**What the exercise asks**
Take every line from the records below that includes the word "Case".

**Provided material**
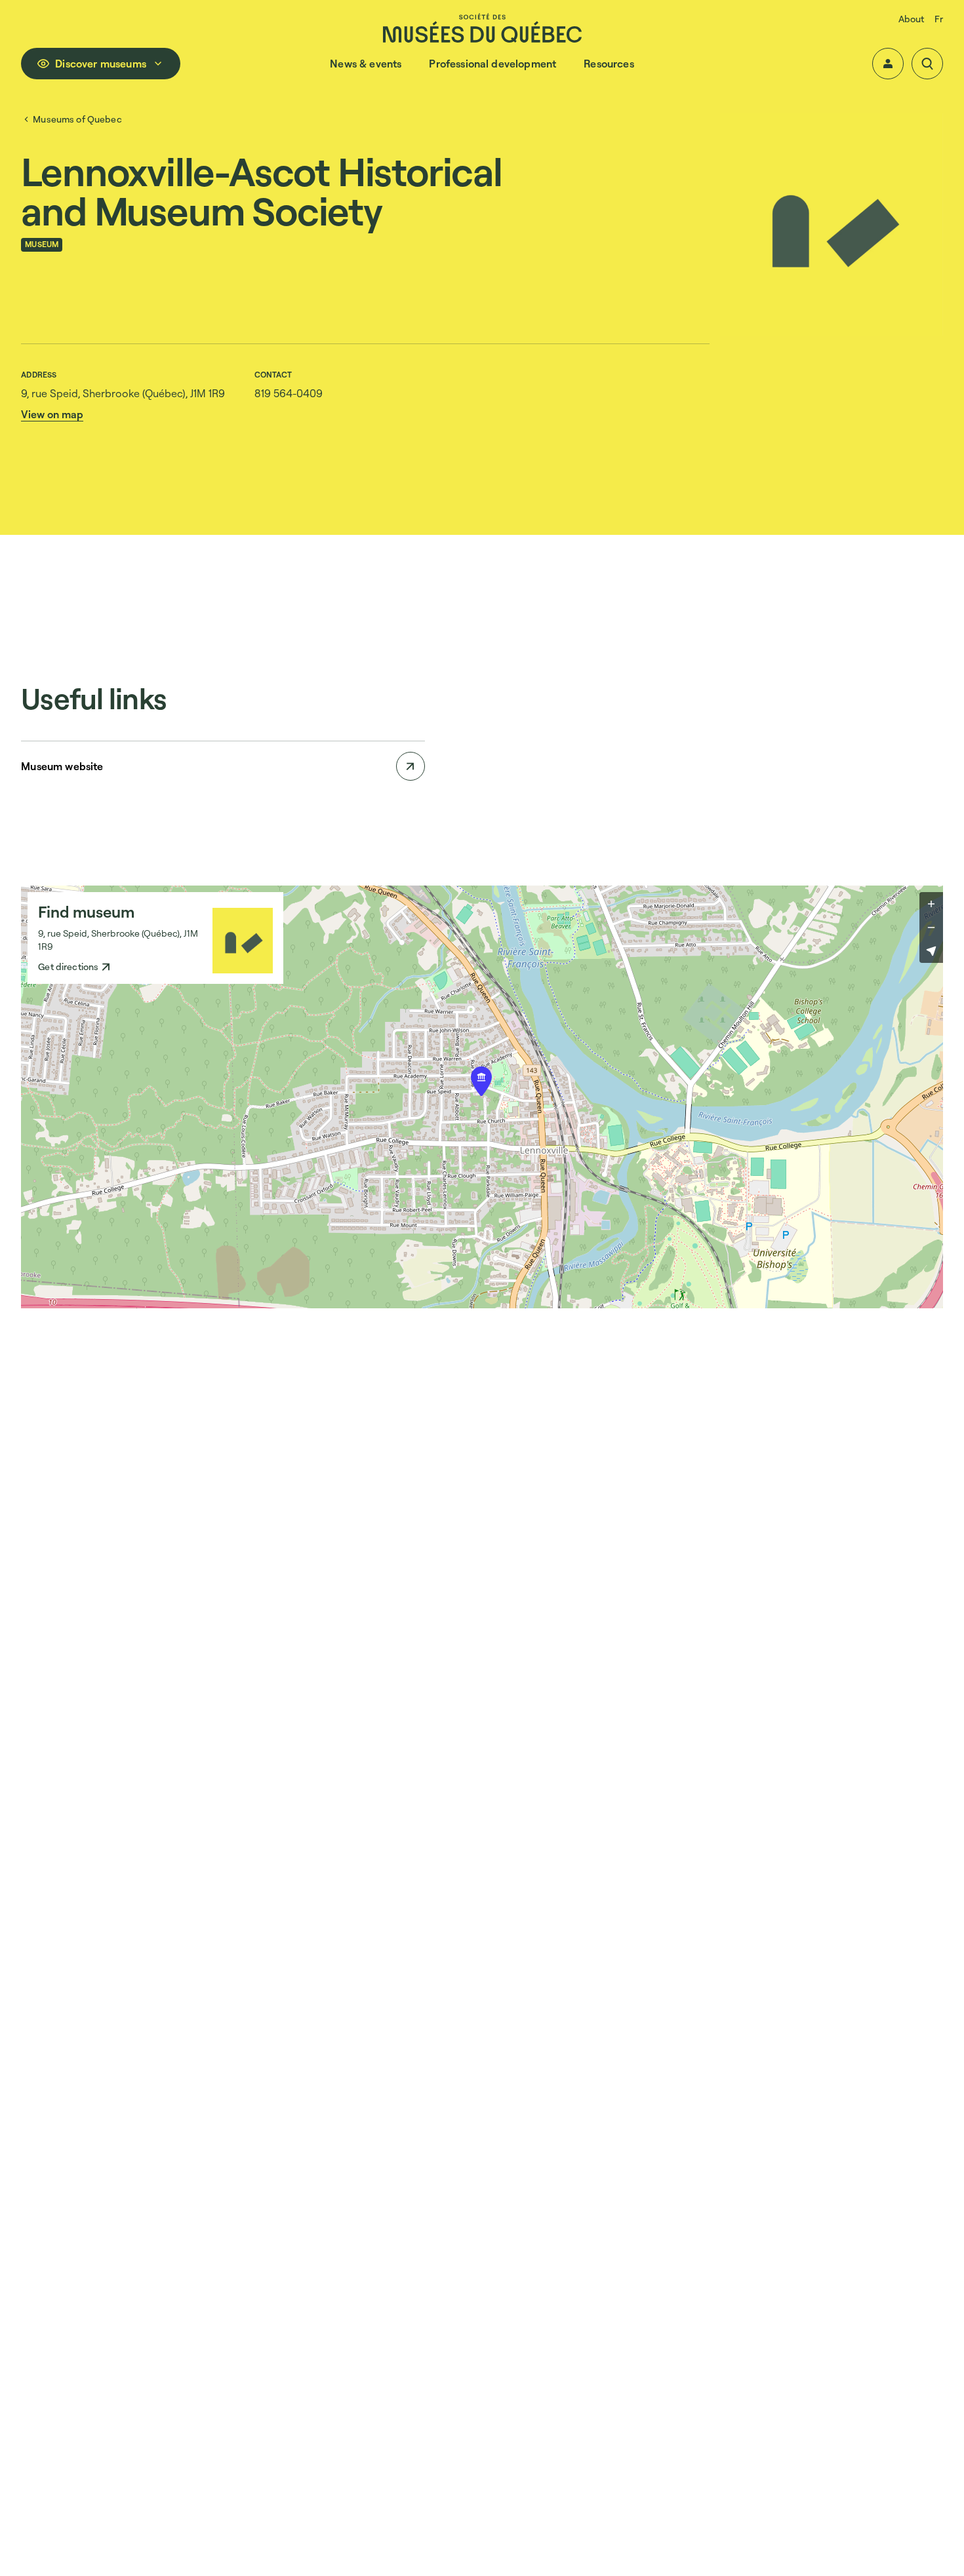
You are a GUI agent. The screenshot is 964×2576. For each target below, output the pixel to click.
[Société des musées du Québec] (482, 28)
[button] (888, 63)
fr (938, 18)
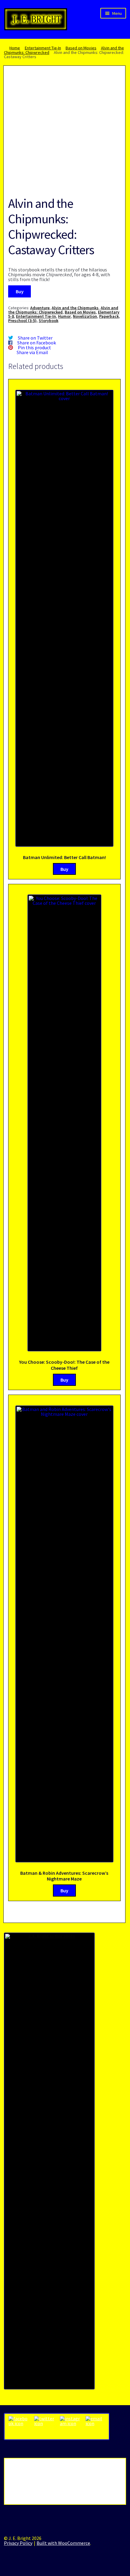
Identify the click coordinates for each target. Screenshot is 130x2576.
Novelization (85, 316)
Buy (20, 291)
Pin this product (34, 347)
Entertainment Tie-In (43, 48)
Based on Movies (81, 48)
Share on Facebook (36, 343)
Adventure (40, 307)
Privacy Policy (18, 2543)
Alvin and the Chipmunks (75, 307)
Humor (64, 316)
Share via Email (32, 352)
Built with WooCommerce (63, 2543)
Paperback (109, 316)
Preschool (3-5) (22, 320)
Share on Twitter (35, 338)
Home (14, 48)
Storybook (48, 320)
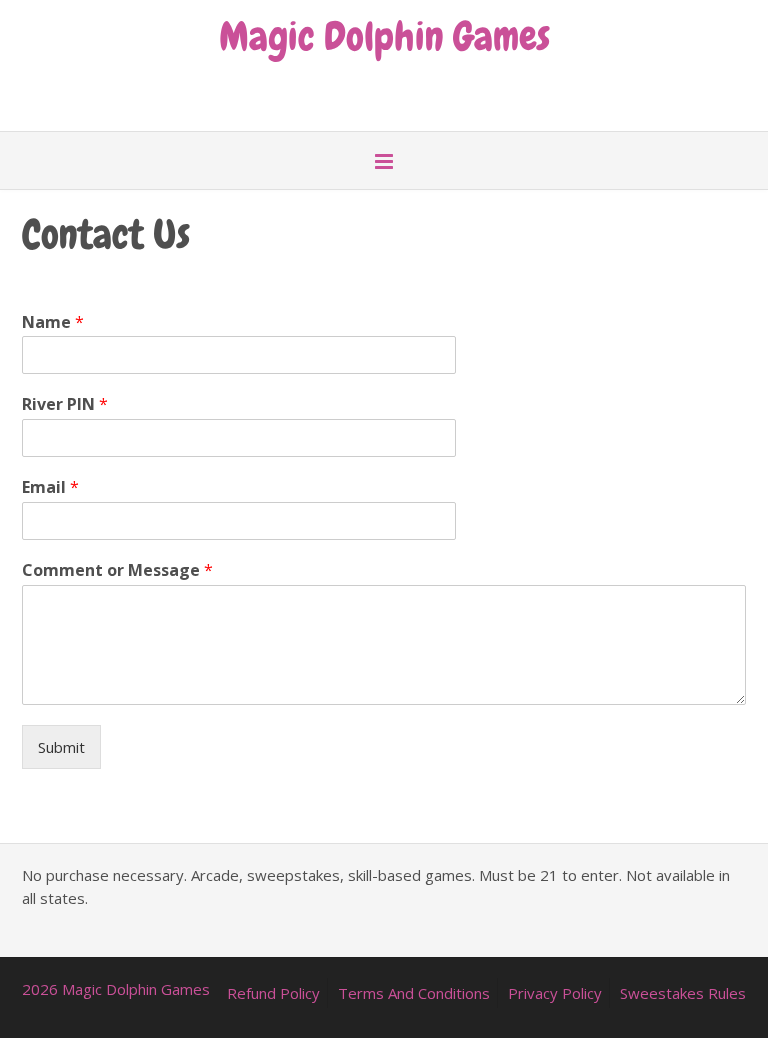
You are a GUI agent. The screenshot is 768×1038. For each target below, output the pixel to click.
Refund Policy (273, 993)
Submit (61, 747)
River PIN (65, 404)
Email (50, 487)
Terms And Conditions (414, 993)
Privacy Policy (555, 993)
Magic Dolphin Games (384, 34)
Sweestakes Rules (683, 993)
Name (53, 322)
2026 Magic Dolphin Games (116, 989)
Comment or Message (117, 570)
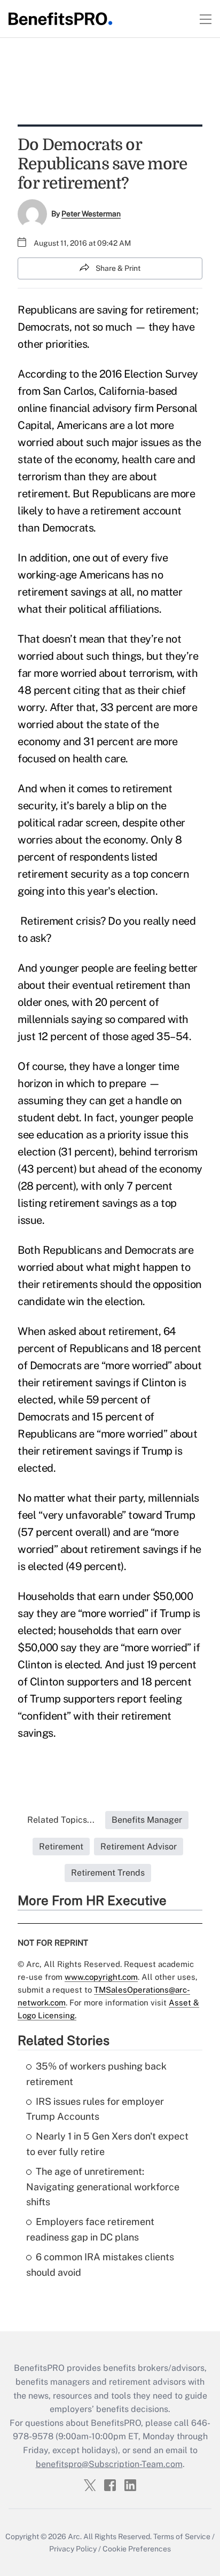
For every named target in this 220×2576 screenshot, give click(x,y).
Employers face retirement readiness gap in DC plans (90, 2229)
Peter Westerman (91, 213)
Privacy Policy (73, 2548)
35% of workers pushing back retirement (96, 2073)
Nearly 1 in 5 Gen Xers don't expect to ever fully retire (107, 2143)
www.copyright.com (101, 1976)
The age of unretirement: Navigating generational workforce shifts (102, 2187)
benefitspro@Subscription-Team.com (109, 2464)
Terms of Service (181, 2536)
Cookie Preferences (137, 2548)
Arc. (75, 2536)
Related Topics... (61, 1820)
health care (148, 459)
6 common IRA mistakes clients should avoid (100, 2264)
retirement (171, 309)
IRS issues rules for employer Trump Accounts (95, 2109)
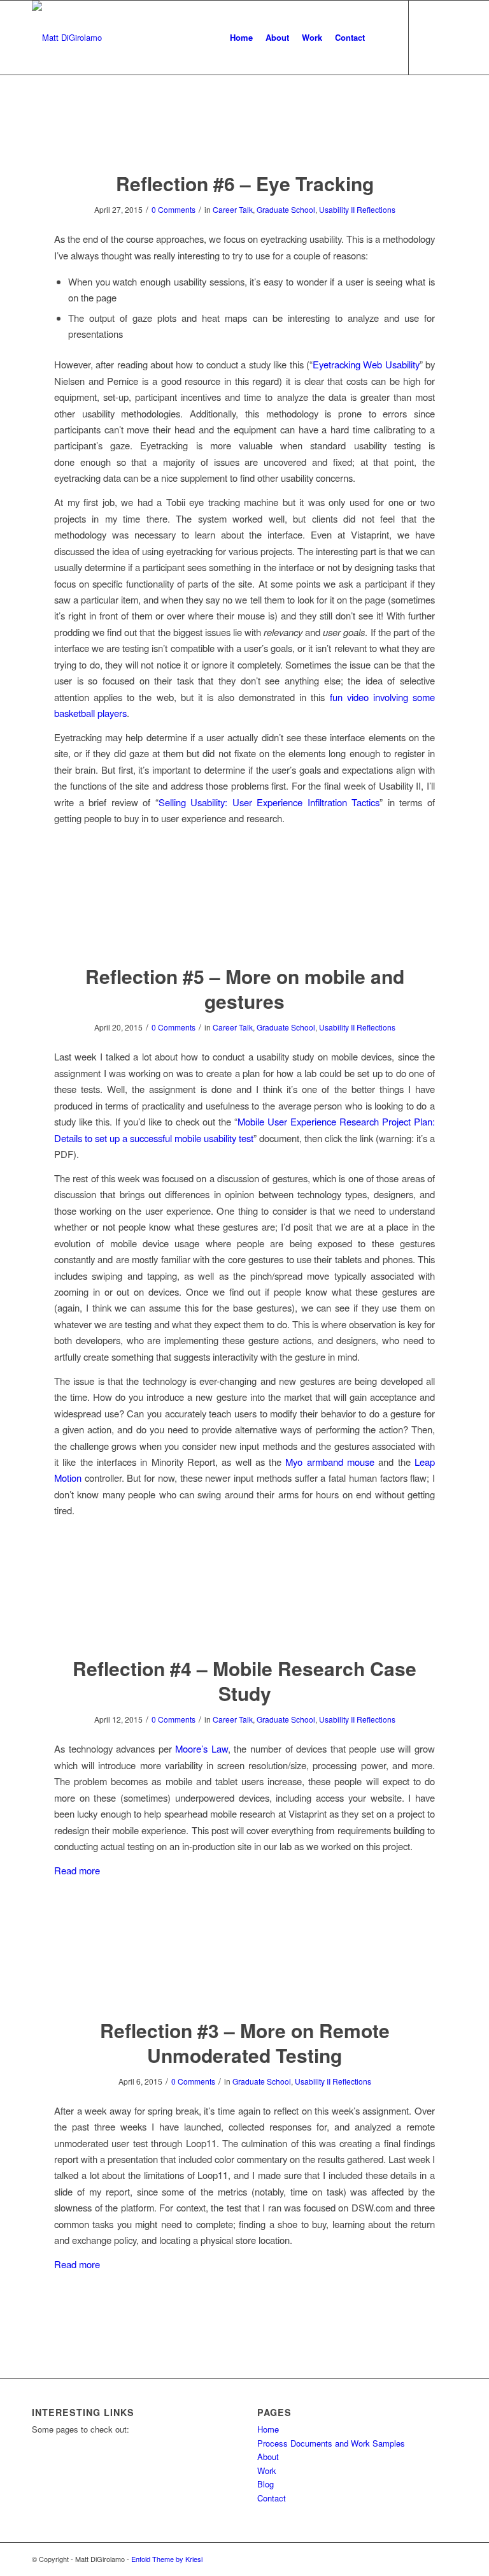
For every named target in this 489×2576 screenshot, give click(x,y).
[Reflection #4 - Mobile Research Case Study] (245, 1620)
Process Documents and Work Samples (331, 2443)
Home (268, 2429)
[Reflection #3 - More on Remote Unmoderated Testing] (245, 1982)
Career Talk (233, 209)
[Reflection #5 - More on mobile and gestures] (245, 928)
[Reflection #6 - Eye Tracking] (245, 135)
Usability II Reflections (357, 209)
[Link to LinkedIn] (447, 37)
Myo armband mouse (329, 1461)
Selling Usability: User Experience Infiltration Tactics (269, 802)
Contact (271, 2498)
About (268, 2456)
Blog (265, 2484)
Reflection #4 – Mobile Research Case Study (244, 1680)
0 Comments (173, 209)
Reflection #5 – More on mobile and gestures (244, 988)
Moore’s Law (201, 1748)
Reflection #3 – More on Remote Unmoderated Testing (245, 2042)
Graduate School (286, 209)
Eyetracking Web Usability (366, 364)
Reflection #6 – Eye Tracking (245, 183)
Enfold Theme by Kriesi (166, 2559)
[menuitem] (241, 38)
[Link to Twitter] (428, 37)
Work (266, 2470)
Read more (77, 1870)
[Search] (381, 38)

**Exercise result**
[Reflection #4 - Mobile Research Case Study] (245, 1620)
Reflection #4 – Mobile Research Case Study (244, 1680)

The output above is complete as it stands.